Epiphany – Year A – Matthew 5:1-12

A friend of mine says this gospel passage is simply how Jesus defines sanity, how to keep our heads on straight when the world makes our minds spin. The culture that holds sway over us says we should want to “make it big.” We should want to be and do “what really matters,” which is to accumulate more power, more influence, more attribution. Jesus, on the other hand, says we will have more fun being poor, with no power in our pockets.

The world says, try to avoid anything that brings pain or, God forbid, might even make us weep, but Jesus says if we never weep, how will we learn what it is to be comforted? If we never mourn, how will we recognize the blessing of joy? It’s not when we are already filled up with the gluttony of right answers, satiated by promises of good times to come, but when we are hungry and thirsting for justice and unsure that we will ever be filled that we can honestly search for mercy, beg for a pure heart, and count on receiving them. It is not the peace so much as the longing for peace, the long agony of finding ourselves empty, that draws us closer to the One who has all we need.

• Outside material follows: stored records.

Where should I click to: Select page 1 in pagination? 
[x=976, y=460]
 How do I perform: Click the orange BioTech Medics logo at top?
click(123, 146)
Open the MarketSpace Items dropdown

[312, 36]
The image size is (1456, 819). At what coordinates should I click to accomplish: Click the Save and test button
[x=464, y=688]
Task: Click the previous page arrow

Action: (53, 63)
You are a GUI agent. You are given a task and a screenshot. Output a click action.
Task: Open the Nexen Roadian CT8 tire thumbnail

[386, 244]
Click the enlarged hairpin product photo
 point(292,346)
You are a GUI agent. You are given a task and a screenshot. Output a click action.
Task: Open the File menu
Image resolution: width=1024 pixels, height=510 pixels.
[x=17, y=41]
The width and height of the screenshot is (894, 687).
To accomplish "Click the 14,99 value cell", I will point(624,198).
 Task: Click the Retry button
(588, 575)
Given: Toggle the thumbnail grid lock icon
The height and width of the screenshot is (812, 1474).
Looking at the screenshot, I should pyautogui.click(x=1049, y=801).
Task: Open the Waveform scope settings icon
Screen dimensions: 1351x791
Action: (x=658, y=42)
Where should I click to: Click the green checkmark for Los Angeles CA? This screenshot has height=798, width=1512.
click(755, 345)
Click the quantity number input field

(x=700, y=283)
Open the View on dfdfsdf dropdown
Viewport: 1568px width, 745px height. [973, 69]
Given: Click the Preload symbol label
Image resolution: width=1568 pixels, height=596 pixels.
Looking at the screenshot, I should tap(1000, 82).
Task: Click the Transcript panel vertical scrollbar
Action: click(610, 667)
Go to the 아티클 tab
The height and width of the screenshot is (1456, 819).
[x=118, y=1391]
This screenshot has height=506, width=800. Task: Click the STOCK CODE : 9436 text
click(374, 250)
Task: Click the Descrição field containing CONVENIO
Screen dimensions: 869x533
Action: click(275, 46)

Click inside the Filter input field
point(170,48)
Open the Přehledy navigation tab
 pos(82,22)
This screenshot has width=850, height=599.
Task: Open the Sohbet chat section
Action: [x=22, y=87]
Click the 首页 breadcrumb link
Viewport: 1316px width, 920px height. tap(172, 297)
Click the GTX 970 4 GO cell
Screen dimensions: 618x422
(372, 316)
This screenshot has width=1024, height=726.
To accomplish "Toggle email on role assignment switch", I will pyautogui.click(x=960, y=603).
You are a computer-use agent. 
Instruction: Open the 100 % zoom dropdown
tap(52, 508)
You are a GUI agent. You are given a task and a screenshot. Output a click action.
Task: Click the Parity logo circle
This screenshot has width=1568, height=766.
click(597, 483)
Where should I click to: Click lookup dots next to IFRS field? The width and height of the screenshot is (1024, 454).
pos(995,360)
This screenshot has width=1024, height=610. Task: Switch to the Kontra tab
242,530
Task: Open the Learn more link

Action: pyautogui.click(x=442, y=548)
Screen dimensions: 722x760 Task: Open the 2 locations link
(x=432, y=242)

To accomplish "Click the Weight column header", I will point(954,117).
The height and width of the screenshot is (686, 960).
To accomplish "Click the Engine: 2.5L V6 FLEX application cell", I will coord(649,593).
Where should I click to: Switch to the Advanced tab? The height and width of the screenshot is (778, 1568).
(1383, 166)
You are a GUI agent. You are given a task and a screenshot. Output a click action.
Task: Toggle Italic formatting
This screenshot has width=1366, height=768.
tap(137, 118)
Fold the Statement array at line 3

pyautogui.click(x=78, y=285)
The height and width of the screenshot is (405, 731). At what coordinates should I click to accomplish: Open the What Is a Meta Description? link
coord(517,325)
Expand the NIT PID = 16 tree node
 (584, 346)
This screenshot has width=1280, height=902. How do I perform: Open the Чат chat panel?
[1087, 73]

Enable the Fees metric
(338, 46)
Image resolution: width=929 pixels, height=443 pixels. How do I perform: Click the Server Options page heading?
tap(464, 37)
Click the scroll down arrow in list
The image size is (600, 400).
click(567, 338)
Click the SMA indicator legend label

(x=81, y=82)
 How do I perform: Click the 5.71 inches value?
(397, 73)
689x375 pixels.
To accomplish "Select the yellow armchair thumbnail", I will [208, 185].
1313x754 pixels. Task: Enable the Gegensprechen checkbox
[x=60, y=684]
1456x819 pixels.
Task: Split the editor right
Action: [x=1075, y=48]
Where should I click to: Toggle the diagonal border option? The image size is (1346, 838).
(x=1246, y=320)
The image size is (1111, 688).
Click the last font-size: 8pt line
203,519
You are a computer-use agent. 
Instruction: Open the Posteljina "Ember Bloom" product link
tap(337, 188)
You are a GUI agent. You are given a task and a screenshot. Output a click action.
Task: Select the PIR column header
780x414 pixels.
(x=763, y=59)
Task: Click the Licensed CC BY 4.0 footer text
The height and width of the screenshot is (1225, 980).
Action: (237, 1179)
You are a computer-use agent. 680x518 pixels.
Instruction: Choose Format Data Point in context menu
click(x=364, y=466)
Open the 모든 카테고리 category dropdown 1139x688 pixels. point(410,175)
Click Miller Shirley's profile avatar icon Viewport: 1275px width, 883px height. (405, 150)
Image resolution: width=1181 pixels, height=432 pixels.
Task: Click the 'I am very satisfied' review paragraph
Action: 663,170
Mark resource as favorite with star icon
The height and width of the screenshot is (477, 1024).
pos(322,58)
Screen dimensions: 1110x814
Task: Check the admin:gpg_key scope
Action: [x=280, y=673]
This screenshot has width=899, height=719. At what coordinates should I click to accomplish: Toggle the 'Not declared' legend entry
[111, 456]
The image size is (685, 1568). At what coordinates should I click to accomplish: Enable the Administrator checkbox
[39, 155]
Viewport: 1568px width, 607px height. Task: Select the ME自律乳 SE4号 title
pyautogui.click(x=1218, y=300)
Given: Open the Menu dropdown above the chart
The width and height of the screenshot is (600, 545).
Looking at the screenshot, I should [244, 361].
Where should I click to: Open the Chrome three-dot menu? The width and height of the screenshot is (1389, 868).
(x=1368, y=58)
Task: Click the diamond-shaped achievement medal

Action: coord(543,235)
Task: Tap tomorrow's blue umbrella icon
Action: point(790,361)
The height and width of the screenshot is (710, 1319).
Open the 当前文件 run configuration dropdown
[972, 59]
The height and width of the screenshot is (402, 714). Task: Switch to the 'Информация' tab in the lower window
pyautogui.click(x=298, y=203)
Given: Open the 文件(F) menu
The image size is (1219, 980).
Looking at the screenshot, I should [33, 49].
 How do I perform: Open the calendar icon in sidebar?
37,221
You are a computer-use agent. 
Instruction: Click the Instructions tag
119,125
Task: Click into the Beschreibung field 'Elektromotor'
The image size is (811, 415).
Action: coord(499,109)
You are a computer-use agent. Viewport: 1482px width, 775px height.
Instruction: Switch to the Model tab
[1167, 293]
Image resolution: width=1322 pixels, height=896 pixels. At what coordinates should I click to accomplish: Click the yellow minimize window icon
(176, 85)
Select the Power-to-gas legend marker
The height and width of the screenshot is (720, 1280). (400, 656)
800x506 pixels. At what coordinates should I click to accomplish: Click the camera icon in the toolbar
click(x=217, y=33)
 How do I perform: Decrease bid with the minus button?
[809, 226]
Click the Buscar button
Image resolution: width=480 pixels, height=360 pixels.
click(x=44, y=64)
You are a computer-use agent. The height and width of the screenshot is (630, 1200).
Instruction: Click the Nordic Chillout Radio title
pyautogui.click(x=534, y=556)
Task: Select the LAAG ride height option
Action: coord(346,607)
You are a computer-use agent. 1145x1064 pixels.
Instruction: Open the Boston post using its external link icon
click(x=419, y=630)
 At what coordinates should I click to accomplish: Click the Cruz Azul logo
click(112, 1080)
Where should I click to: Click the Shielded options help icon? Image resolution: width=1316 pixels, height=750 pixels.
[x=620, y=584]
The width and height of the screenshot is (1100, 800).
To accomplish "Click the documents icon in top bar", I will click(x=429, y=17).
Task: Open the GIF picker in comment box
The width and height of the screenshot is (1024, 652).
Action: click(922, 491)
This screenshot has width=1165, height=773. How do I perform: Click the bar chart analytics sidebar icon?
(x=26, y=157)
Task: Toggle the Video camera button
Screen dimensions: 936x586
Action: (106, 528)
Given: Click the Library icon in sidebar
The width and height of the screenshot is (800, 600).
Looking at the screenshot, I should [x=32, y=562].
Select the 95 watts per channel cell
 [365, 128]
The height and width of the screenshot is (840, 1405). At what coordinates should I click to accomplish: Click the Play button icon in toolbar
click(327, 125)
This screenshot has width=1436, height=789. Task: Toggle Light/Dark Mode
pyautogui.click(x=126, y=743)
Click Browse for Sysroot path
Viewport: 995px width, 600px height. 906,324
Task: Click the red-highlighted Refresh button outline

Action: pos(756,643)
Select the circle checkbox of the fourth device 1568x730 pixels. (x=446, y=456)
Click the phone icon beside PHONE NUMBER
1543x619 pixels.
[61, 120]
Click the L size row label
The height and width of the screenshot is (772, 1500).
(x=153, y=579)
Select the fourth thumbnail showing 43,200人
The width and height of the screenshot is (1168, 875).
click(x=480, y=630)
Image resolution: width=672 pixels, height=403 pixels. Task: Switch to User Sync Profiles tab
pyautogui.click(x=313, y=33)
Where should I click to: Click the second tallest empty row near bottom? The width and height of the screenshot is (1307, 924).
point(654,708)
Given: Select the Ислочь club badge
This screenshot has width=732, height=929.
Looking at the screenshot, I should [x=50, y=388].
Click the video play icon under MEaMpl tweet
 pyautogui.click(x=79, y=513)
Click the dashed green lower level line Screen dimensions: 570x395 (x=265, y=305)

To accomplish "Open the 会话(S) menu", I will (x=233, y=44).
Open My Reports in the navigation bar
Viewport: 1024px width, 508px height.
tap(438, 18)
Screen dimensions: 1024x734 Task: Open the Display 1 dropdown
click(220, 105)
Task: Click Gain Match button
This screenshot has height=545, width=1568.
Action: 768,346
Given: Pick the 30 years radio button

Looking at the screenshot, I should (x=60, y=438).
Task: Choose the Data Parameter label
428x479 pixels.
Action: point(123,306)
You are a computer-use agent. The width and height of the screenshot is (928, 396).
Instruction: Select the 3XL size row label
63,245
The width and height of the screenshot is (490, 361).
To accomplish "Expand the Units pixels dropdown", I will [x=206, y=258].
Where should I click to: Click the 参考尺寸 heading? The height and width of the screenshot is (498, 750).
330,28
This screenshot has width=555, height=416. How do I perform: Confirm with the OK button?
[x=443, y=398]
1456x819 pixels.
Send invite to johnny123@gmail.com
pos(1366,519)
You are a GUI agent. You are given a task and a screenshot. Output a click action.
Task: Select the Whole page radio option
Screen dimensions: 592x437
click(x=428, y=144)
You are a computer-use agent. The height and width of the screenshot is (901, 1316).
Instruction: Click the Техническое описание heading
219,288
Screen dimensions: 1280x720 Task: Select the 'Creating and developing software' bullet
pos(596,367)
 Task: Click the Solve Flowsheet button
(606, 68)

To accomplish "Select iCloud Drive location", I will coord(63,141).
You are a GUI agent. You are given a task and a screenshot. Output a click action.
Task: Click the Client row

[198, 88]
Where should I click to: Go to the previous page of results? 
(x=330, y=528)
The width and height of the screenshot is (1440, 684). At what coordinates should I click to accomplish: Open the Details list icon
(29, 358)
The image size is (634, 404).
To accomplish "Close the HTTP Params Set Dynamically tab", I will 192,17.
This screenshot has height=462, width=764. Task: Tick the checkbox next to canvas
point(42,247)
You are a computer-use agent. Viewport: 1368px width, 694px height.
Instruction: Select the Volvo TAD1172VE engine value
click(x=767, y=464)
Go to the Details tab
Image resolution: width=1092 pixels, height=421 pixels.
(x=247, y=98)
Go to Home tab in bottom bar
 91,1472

Life is not difficult now so that we will more greatly appreciate being rewarded someday in heaven. Life is difficult now simply because it is difficult now. And the reward is to see it, to feel it, to let it in. When we refuse to accept that life is not to be continually altered, continually tweaked for our pleasure, we miss a simple truth: Life is what it is, and what it is, is Life. A mixed up muddle of sorrow and peace and joy and poverty and longing. We miss it if we spend all our time trying to shut the doors, bar the windows, before Life can get to us, before God can show us how good the awful parts can be. When we let the difficulties be what they are, then we can be who we are—cherished and able to live through whatever comes.

We are not in control of life, the difficulties or the blessings. But we can learn to expect them and to receive them as guests, as guides, as friends who come to show us the blessing path.